--- Start of Data for this task ---

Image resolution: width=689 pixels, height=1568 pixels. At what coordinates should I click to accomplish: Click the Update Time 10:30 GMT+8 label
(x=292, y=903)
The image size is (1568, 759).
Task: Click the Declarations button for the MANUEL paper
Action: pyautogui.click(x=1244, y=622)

--- End of Data for this task ---

## [What is asked]
Set down each line of the listing above once more, character for character and in its original order.

## [Written reply]
Image resolution: width=689 pixels, height=1568 pixels. At what coordinates should I click to accomplish: Click the Update Time 10:30 GMT+8 label
(x=292, y=903)
The image size is (1568, 759).
Task: Click the Declarations button for the MANUEL paper
Action: pyautogui.click(x=1244, y=622)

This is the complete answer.